▸ AIM OF THE EXERCISE: Skip the pictures. Return exactly the lines from the one containing "The width and height of the screenshot is (470, 339)." through the end of the entries below.
────────────────────────────────────────
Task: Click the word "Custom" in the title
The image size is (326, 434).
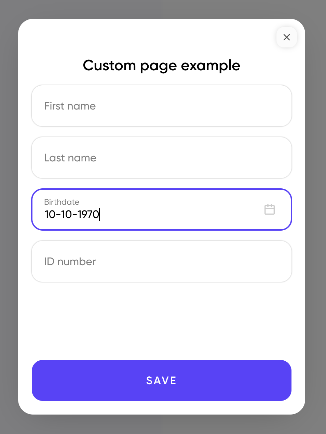Action: click(109, 66)
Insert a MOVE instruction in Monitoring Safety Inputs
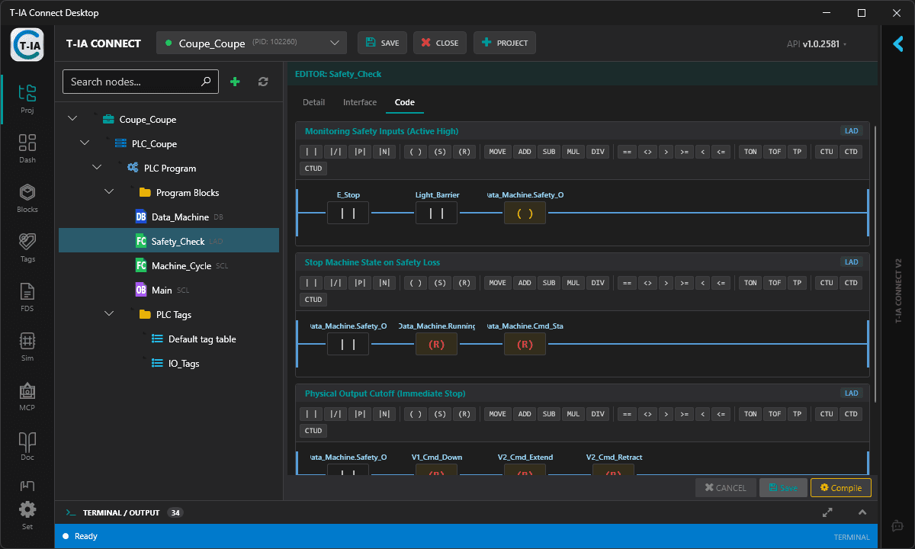This screenshot has width=915, height=549. point(497,151)
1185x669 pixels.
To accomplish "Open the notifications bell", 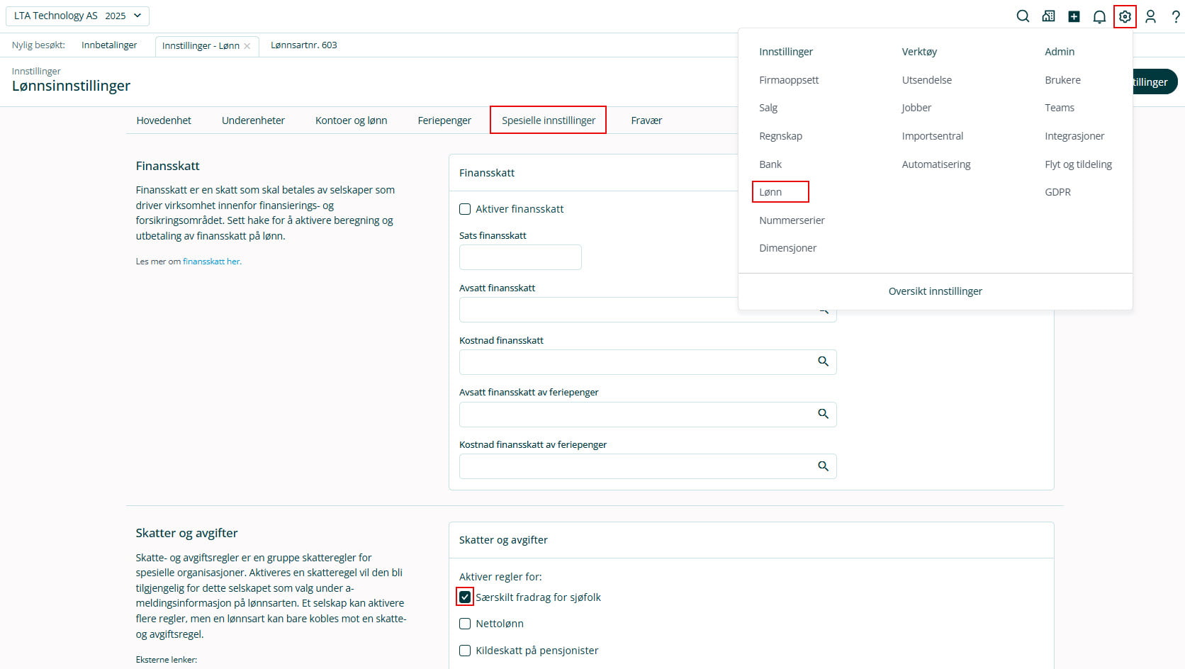I will click(x=1099, y=16).
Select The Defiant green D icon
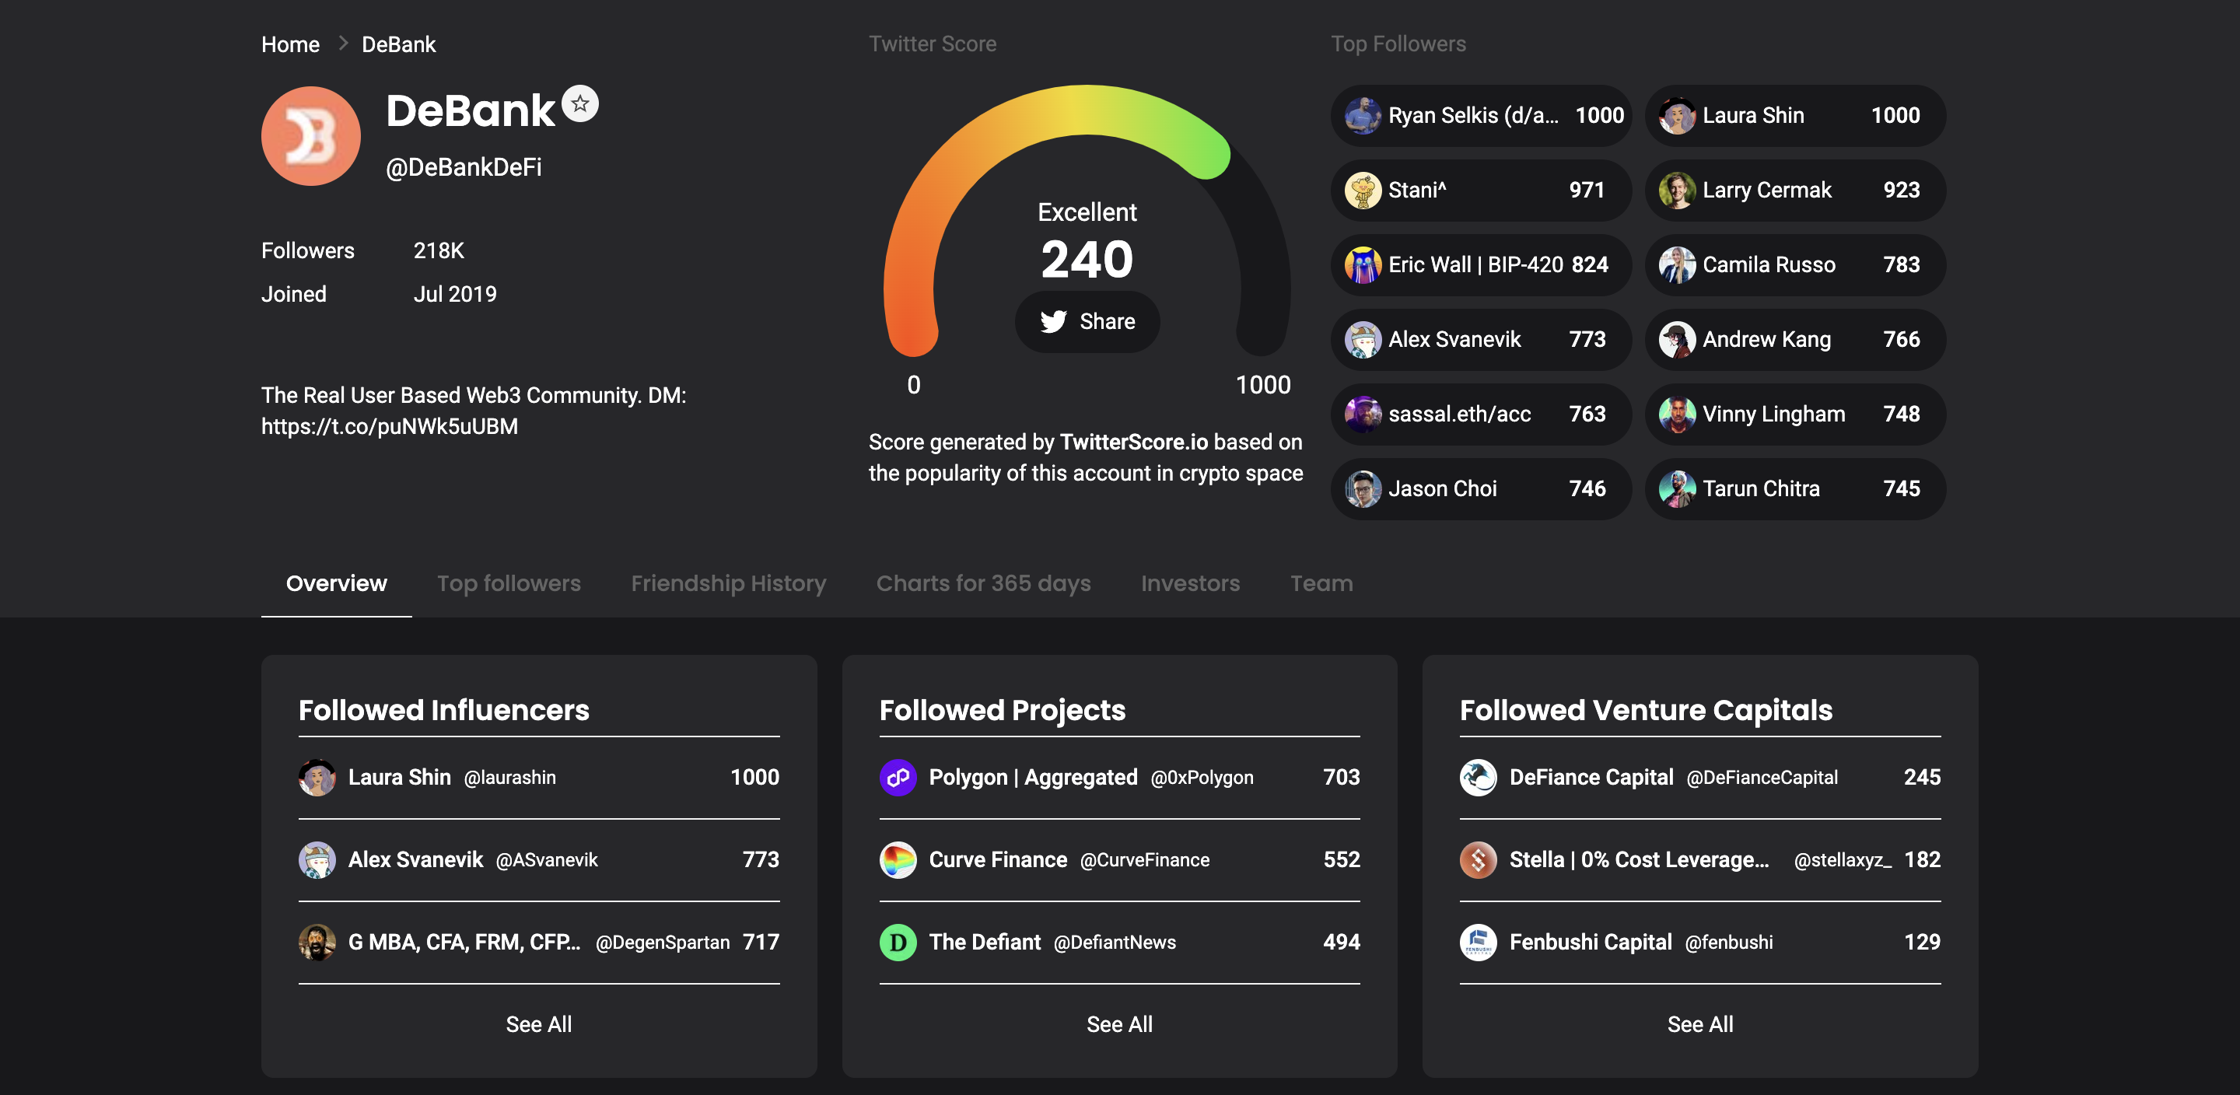 [898, 943]
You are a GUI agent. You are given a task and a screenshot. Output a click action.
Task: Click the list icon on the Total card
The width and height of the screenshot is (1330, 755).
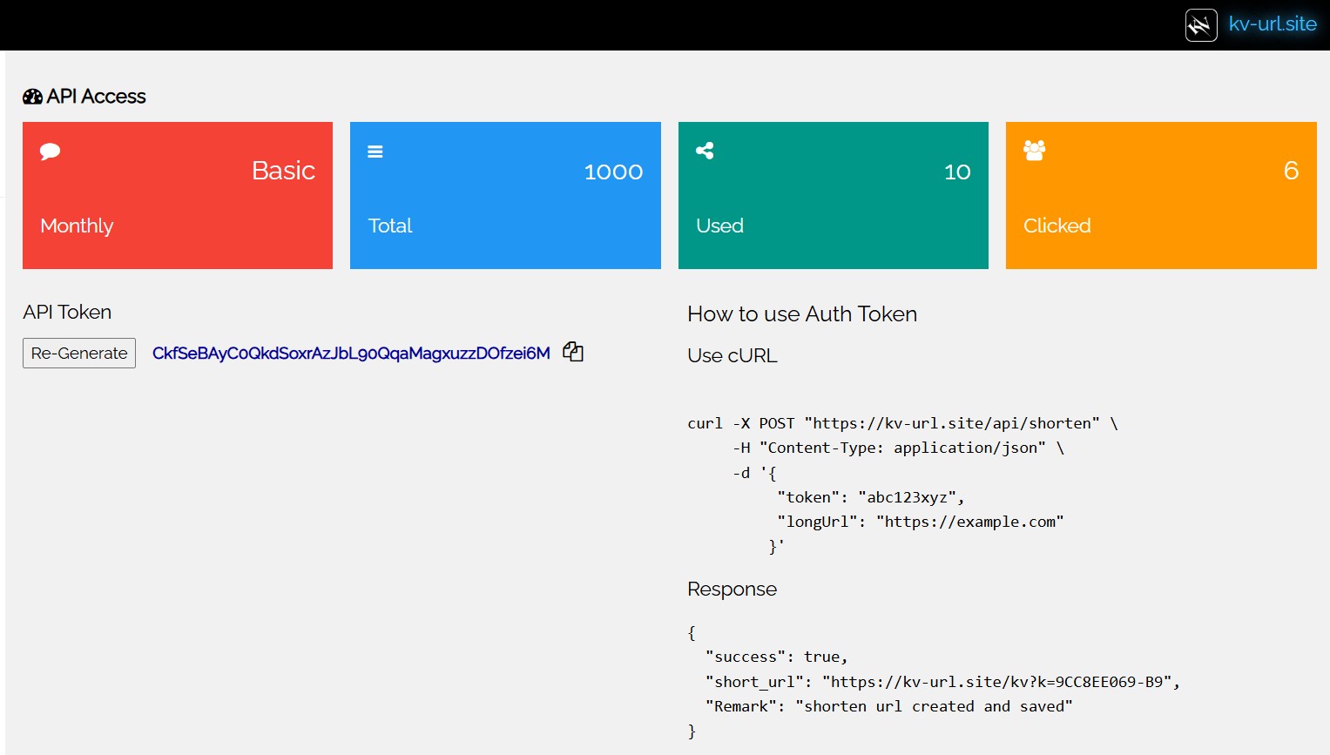[x=375, y=150]
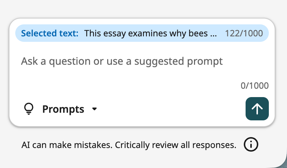287x168 pixels.
Task: Expand the Prompts dropdown caret
Action: coord(94,109)
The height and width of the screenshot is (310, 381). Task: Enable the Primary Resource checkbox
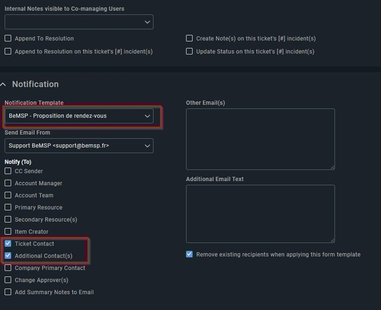pyautogui.click(x=8, y=207)
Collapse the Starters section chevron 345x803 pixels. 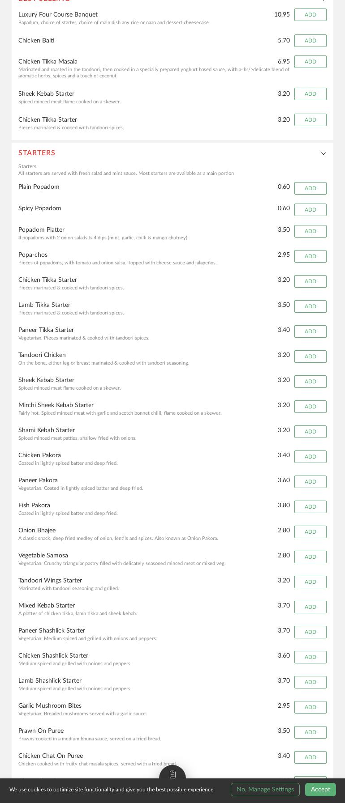coord(323,153)

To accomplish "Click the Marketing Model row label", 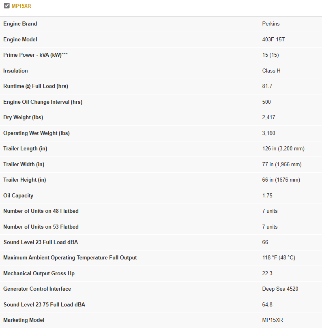I will tap(24, 320).
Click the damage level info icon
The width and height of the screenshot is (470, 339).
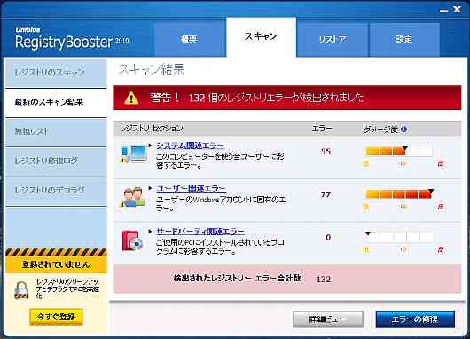[x=403, y=130]
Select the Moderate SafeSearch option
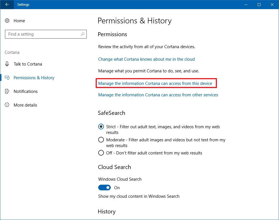The width and height of the screenshot is (279, 220). click(101, 140)
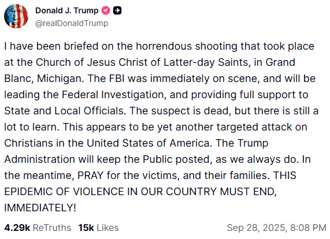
────────────────────────────────────────
▸ ANSWER FOR THE TASK:
The width and height of the screenshot is (470, 339).
[x=403, y=130]
Select the Moderate SafeSearch option
The width and height of the screenshot is (279, 220). click(101, 140)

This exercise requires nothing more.